Louis' home in Coupvray
The Brailles soon adapted to Louis' blindness.  But regardless of his disability, they were determined that the boy would still be successful.  His father made him a cane, and after some bumps and scrapes, he was able to move around his house and the village.  His older sisters helped him to learn his letters with carved pieces of wood.  But Louis, bright as he was, felt left out of the daily activities.  He had little to do, since he could neither do chores nor play with the other children.

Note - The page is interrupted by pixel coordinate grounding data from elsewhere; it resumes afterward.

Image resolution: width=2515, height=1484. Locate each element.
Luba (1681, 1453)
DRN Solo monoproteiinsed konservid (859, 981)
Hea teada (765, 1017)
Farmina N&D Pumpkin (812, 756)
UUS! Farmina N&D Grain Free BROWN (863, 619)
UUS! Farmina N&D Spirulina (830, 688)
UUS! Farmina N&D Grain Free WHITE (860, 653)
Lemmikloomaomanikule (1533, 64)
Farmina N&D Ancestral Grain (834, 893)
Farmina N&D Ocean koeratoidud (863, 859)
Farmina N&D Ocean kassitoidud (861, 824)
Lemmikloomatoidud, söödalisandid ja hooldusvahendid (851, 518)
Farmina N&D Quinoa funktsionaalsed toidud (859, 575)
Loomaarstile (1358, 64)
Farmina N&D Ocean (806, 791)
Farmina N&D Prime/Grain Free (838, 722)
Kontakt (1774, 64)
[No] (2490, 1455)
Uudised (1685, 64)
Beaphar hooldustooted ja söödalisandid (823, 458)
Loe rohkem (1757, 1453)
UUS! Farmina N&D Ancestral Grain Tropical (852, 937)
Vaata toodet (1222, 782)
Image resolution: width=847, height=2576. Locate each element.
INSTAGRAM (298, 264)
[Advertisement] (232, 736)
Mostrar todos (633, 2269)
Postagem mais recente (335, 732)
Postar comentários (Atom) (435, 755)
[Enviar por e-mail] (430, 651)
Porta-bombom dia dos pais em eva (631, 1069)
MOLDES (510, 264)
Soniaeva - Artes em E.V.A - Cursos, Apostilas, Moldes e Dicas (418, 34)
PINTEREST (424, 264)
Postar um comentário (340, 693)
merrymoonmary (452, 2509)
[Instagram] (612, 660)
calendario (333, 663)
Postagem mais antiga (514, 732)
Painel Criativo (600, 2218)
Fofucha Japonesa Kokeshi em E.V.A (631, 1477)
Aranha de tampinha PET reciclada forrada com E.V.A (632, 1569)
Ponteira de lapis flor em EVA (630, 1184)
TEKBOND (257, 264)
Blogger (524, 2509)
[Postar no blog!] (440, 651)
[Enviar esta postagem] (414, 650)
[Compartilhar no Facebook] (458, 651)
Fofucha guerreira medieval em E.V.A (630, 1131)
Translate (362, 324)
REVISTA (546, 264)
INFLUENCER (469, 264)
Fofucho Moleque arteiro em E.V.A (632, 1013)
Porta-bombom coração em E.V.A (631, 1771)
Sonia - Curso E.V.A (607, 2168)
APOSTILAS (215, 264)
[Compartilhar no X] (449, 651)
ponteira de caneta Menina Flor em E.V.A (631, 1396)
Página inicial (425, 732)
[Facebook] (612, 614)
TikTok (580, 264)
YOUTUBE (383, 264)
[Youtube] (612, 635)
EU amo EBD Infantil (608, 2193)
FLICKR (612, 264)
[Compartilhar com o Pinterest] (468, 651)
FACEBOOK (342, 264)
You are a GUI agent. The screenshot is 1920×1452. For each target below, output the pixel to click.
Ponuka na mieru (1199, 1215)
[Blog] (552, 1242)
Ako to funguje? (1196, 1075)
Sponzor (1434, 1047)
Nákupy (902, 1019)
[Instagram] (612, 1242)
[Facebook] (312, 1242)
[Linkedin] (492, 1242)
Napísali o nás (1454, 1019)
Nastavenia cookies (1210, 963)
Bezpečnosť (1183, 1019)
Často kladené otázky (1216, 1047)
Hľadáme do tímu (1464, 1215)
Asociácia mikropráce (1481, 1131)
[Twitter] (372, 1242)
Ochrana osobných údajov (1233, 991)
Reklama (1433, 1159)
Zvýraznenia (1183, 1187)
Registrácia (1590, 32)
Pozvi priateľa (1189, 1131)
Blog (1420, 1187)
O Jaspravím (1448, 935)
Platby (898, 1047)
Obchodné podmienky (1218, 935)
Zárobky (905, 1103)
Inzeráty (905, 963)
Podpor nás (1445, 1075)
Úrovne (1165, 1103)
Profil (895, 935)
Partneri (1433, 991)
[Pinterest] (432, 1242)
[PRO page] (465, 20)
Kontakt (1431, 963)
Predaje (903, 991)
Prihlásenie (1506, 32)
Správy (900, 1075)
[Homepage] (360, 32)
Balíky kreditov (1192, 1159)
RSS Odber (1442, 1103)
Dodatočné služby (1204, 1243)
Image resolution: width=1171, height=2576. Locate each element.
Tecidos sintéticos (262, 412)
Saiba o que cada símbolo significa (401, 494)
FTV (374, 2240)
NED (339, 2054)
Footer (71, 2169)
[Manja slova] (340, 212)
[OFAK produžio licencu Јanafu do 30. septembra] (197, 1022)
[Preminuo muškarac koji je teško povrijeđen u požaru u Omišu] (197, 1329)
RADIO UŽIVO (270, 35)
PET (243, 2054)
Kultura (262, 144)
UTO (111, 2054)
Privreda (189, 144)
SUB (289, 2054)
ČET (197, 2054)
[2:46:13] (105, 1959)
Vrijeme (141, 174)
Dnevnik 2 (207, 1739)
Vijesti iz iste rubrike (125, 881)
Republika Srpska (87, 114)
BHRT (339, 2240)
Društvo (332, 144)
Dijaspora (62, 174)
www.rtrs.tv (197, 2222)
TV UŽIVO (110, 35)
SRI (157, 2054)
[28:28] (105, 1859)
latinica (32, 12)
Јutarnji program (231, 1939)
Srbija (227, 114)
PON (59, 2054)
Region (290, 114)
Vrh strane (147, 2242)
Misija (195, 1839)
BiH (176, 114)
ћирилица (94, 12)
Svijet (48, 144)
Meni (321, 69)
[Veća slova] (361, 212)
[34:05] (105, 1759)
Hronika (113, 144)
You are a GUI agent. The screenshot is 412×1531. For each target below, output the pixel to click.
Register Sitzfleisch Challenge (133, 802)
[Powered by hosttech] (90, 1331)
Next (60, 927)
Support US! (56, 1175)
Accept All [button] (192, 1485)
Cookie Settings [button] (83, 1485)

In 1815, Louis finally found something to look forward to.  A priest named Jacques Palluy moved into Coupvray.  He met young Louis and decided to teach him.  The priest read to Louis from the Bible, science books, astronomy books, and more.  Louis had an excellent memory and absorbed the material rapidly.  In a short time, Father Palluy had nothing else to teach him.  So he went to the local schoolmaster with an unusual request: he wished for Louis, a blind child, to attend the school as a regular student.

Antoine Becheret agreed.  So for about three years, Louis went to school every day.  He did very well, even though he could not take notes.  But soon, the laws changed, and only reading and writing, subjects Louis could not participate in, were taught.

But Father Palley was still unsatisfied with Louis' education.  He received support from a nearby wealthy landowner, who wrote a letter to the Royal Institution for the Blind asking for a scholarship.  The school accepted Louis and granted him a full scholarship.